-- Opening Marker --

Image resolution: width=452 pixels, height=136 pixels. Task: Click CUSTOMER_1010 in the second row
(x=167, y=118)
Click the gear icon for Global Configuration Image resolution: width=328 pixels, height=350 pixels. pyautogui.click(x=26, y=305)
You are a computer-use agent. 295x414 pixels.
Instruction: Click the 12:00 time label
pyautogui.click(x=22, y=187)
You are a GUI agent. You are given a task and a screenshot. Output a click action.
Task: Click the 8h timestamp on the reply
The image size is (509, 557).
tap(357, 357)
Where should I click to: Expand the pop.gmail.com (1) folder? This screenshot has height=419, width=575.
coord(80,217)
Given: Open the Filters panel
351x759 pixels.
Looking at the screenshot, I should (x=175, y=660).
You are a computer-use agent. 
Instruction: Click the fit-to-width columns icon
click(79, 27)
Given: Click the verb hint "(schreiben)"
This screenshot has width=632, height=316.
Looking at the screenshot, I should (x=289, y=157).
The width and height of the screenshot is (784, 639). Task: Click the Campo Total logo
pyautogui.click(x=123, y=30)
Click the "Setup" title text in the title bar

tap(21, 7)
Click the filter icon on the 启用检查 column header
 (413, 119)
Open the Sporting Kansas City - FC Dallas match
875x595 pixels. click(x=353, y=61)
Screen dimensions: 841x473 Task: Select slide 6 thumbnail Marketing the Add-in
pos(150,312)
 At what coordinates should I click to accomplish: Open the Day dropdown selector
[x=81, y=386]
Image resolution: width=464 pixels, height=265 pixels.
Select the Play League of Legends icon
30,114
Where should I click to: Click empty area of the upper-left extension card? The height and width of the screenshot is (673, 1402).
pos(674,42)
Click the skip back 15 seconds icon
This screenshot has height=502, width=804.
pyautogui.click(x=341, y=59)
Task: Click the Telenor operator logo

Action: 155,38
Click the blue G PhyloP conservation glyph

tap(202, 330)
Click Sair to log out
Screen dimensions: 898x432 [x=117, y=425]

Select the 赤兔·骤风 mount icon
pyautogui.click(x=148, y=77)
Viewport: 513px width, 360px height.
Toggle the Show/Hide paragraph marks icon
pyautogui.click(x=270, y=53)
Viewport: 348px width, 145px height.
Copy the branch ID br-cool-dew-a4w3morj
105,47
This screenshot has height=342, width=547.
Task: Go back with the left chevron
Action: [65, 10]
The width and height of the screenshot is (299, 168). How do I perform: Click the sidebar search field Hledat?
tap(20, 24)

-- Closing Marker --

- _TASK_
Some lines contain the word "computer". Pull each one out of the listing.

- _EXERCISE SOLUTION_
You are a computer-use agent. 295x414 pixels.
You are a computer-use agent. 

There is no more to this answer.